Selasa, 10 Februari 2026
28 C
Semarang

BI Dorong Pertanian Padi Rendah Emisi Lewat Buku CSA–Biochar

Berita Terkait

Semarang – Bank Indonesia bersama Kementerian Koordinator Bidang Pangan, Kementerian Pertanian, dan Universitas Diponegoro resmi meluncurkan buku Pedoman Implementasi Model Bisnis Pertanian Berkelanjutan Berbasis Teknologi Climate Smart Agriculture (CSA)–Biochar untuk peningkatan produktivitas tanaman padi, pada Senin (9/2) di Semarang.

Peluncuran buku ini menjadi langkah konkret penguatan sinergi lintas pemangku kepentingan dalam mendukung ketahanan pangan nasional, mendorong praktik pertanian berkelanjutan, sekaligus berkontribusi pada upaya penurunan emisi gas rumah kaca di sektor pertanian.

Deputi Kepala Perwakilan Bank Indonesia Provinsi Jawa Tengah, Andi Reina Sari, dalam sambutannya menegaskan bahwa Jawa Tengah memiliki peran strategis dalam mendukung agenda swasembada pangan nasional. Oleh karena itu, peningkatan produktivitas pertanian harus diiringi dengan efisiensi produksi dan peningkatan kesejahteraan petani.

“Pertanian ke depan tidak cukup hanya produktif, tetapi juga harus efisien, berkelanjutan, dan ramah lingkungan. Inovasi seperti CSA–biochar menjadi bagian penting dari upaya tersebut,” ujarnya.

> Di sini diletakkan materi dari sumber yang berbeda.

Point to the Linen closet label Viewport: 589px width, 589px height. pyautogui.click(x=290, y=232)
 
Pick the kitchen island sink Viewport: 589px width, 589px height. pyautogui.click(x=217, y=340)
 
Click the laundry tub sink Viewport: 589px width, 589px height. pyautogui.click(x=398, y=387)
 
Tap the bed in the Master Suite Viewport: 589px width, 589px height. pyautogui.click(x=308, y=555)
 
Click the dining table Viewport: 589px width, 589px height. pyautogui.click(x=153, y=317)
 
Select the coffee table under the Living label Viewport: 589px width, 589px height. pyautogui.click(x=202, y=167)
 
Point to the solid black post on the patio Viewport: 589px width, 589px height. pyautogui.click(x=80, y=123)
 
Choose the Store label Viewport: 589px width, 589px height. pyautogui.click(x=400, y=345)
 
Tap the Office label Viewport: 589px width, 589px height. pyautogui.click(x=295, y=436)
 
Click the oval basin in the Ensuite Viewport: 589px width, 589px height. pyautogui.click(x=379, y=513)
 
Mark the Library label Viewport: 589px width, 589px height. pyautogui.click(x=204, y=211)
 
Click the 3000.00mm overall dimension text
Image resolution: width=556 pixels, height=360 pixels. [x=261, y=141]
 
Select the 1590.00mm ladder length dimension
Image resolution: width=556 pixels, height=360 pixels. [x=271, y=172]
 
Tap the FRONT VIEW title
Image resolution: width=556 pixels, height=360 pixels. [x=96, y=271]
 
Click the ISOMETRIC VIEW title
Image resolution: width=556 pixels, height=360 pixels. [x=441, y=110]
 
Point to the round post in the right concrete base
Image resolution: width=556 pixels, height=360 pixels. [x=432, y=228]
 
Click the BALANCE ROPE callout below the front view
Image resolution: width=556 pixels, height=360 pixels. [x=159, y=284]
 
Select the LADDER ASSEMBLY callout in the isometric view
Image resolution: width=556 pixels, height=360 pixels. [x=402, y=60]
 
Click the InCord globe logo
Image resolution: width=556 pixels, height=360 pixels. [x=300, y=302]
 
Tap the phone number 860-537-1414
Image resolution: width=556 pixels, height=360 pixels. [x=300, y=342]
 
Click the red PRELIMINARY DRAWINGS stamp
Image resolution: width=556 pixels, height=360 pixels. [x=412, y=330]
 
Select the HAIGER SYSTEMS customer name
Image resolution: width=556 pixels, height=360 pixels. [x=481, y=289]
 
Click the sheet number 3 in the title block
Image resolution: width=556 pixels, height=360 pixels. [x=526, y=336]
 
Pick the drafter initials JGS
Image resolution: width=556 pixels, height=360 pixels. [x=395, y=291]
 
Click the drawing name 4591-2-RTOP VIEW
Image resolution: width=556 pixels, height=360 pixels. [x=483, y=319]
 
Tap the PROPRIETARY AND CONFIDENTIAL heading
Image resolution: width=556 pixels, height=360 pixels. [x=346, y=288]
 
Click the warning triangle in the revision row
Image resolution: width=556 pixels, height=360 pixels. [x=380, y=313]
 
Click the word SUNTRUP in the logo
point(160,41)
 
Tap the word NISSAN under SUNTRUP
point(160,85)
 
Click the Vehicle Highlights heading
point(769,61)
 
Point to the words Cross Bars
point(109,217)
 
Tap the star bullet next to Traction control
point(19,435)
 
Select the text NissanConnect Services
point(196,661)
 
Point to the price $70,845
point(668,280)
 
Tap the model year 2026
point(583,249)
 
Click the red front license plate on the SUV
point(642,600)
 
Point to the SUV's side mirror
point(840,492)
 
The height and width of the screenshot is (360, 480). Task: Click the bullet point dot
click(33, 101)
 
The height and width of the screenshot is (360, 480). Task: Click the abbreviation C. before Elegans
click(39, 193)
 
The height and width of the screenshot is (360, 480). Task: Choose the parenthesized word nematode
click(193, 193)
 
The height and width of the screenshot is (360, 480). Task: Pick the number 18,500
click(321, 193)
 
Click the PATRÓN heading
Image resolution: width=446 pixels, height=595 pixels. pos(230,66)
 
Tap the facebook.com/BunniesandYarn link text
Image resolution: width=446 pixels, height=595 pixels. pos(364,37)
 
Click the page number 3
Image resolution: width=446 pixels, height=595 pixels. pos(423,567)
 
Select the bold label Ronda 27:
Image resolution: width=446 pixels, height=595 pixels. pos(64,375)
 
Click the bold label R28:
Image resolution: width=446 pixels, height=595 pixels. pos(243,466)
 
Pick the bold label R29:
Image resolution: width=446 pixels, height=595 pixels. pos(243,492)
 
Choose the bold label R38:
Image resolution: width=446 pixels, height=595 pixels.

Teknologi CSA–Biochar merupakan inovasi pertanian berkelanjutan yang mengombinasikan pendekatan adaptif terhadap perubahan iklim dengan pemanfaatan biochar, yakni material padat kaya karbon hasil pirolisis limbah biomassa. Penggunaan biochar terbukti mampu meningkatkan kesuburan tanah, mengefisienkan penggunaan pupuk dan air, menurunkan emisi gas rumah kaca, serta meningkatkan produktivitas tanaman.

Asisten Deputi Peningkatan Daya Saing Produk Tanaman Pangan Kementerian Koordinator Bidang Pangan, Kus Prisetiahadi, menekankan pentingnya kolaborasi antar lembaga dalam mempercepat transformasi sektor pertanian. Menurutnya, sinergi kebijakan, pendampingan teknologi, dan model bisnis yang tepat akan memperkuat daya saing petani nasional.

Peluncuran buku pedoman ini secara resmi dilakukan oleh Direktur Departemen Ekonomi-Keuangan Inklusif dan Hijau Bank Indonesia, Kurniawan Agung. Dalam kesempatan tersebut, ia mengajak seluruh pemangku kepentingan untuk bersama-sama mendorong implementasi pertanian berkelanjutan secara lebih luas.

“Buku pedoman ini diharapkan tidak hanya menjadi referensi, tetapi juga panduan praktis yang dapat direplikasi di berbagai daerah untuk memperkuat ketahanan pangan dan mendukung transisi menuju ekonomi hijau,” kata Kurniawan.

Rangkaian kegiatan dilanjutkan dengan talkshow yang menghadirkan narasumber dari Bank Indonesia, Kementerian Pertanian, dan LPPM Universitas Diponegoro. Para narasumber sepakat bahwa penerapan teknologi pertanian adaptif dan rendah emisi merupakan kunci dalam menjawab tantangan perubahan iklim tanpa mengorbankan produktivitas dan kesejahteraan petani.

Sejak 2025, kolaborasi pengembangan model bisnis pertanian berkelanjutan berbasis CSA–biochar telah diujicobakan melalui kegiatan piloting di Kabupaten Grobogan, Jawa Tengah. Hasilnya menunjukkan peningkatan produktivitas padi sebesar 6,3 persen, disertai perbaikan kualitas tanah dan efisiensi penggunaan input pertanian.

Ke depan, Bank Indonesia berharap buku pedoman ini dapat menjadi acuan utama bagi pemerintah daerah, pelaku usaha, dan komunitas pertanian dalam memperluas penerapan CSA–biochar di berbagai wilayah, sehingga pertanian Indonesia semakin tangguh, hijau, dan berkelanjutan.